October 5, 2011 By Scott Shelters (sshelters at post-journal.com)


alanrammThe mere mention of garlic throughout October would make many think of the various Halloween-related myths surrounding the vegetable.

That's not the case for the employees of Ribbon Road Farm in Sherman. Owners Alan and Kathleen Ramm may spend a little more time with garlic than most area citizens. However, their garlicgrowing operation has nothing to do with vampires or werewolves. For the Ramms, garlic growing began as a simple part of a busy life 10 years ago, when they moved to Lyons Road after living in South Africa for 14 years.

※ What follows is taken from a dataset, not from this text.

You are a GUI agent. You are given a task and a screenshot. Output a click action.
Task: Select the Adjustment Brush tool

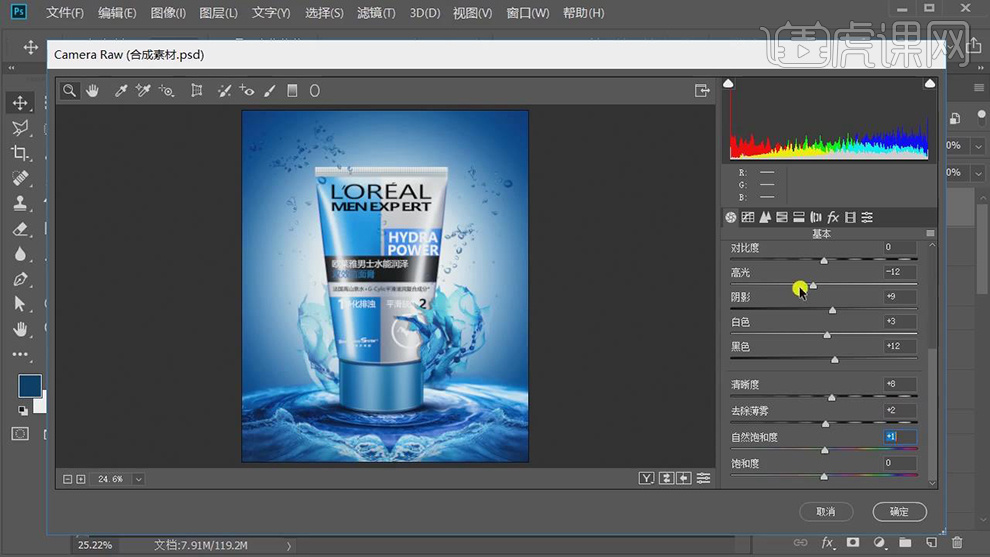coord(270,91)
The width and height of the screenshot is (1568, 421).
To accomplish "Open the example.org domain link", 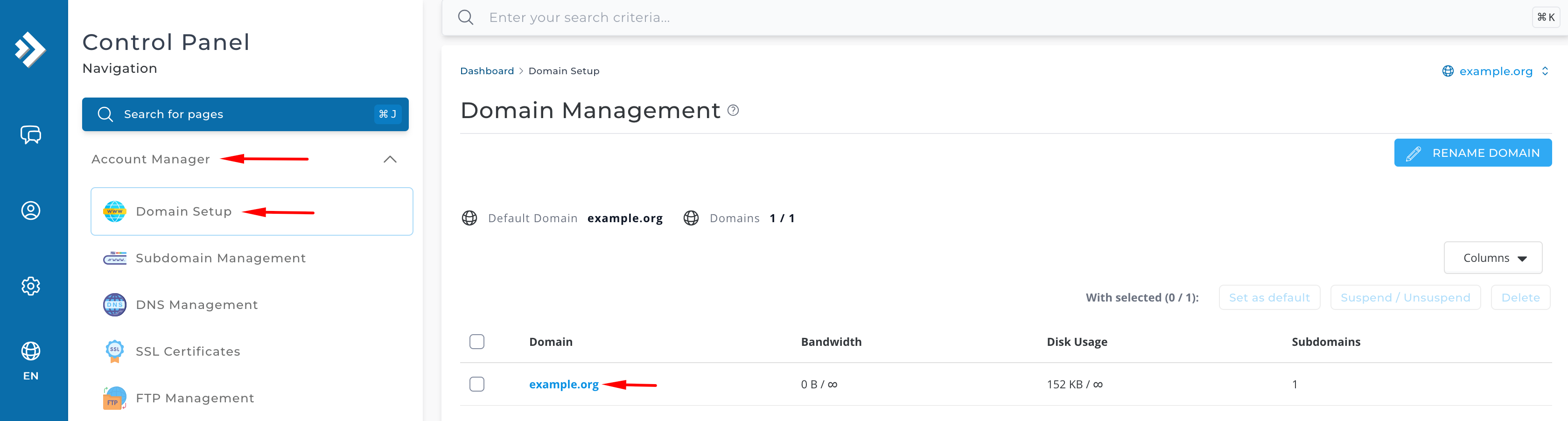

"I'm really a chemical engineer and a consultant to a lot of companies," said Ramm. "This garlic and herb thing was just kind of a fun hobby."

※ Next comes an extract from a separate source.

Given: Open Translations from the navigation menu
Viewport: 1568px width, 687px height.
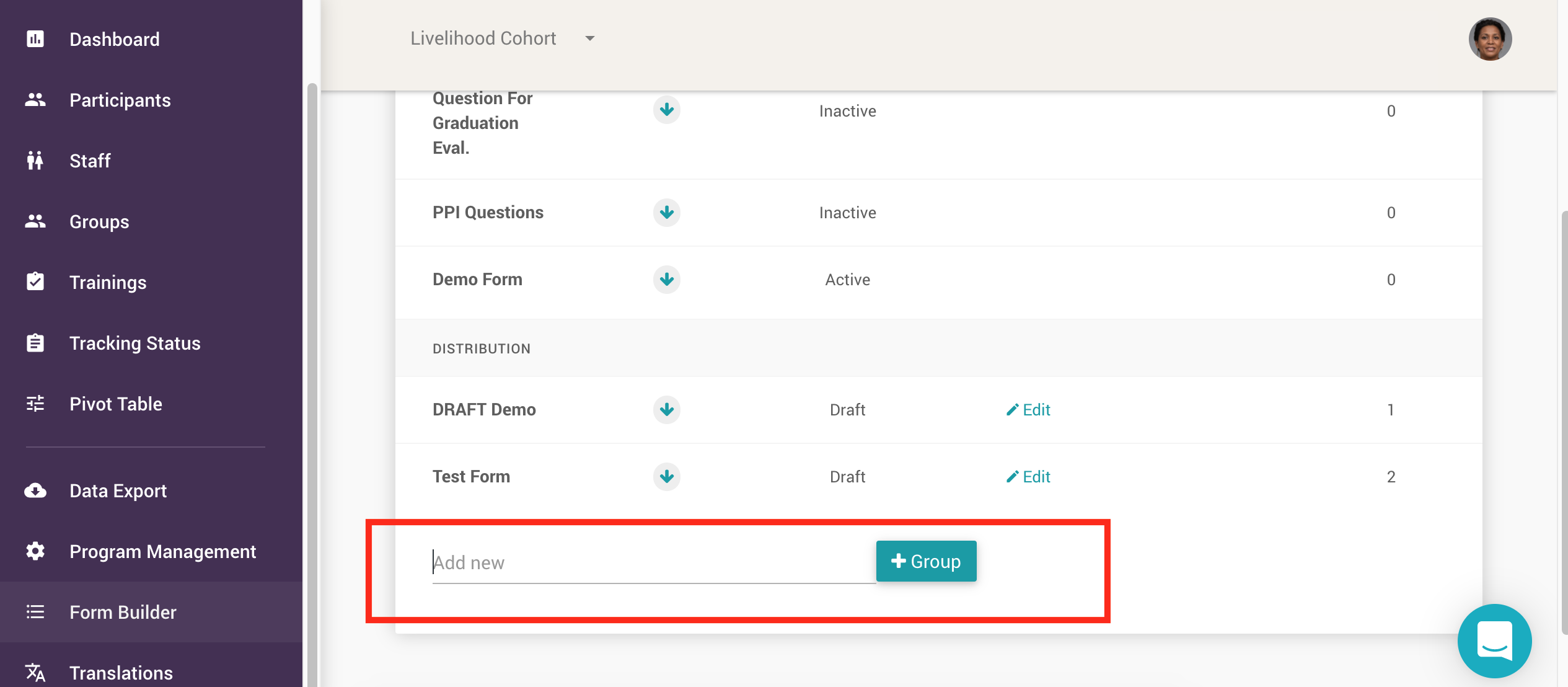Looking at the screenshot, I should tap(121, 672).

He didn't think anything more than that of garlic when he and his wife first returned to the United States, moving into the house once owned by his grandparents. "I bought 5 pounds of elephant garlic and 5 pounds of reddish garlic from a guy in Westfield, who had been growing garlic for many years," he said. "We planted it, and it did really well." At that point, the Ramms' hobby spun out of control. "We started expanding it," he said. "Friends would come and say, 'Can we have some garlic?' We'd give it to them. They started to have their friends come, so we said, 'Well, we'll sell garlic to you,' so we started selling it. We just had more and more of a demand," Ramm said. "As hobbies go, you can sometimes get in over your head. It just kept getting bigger."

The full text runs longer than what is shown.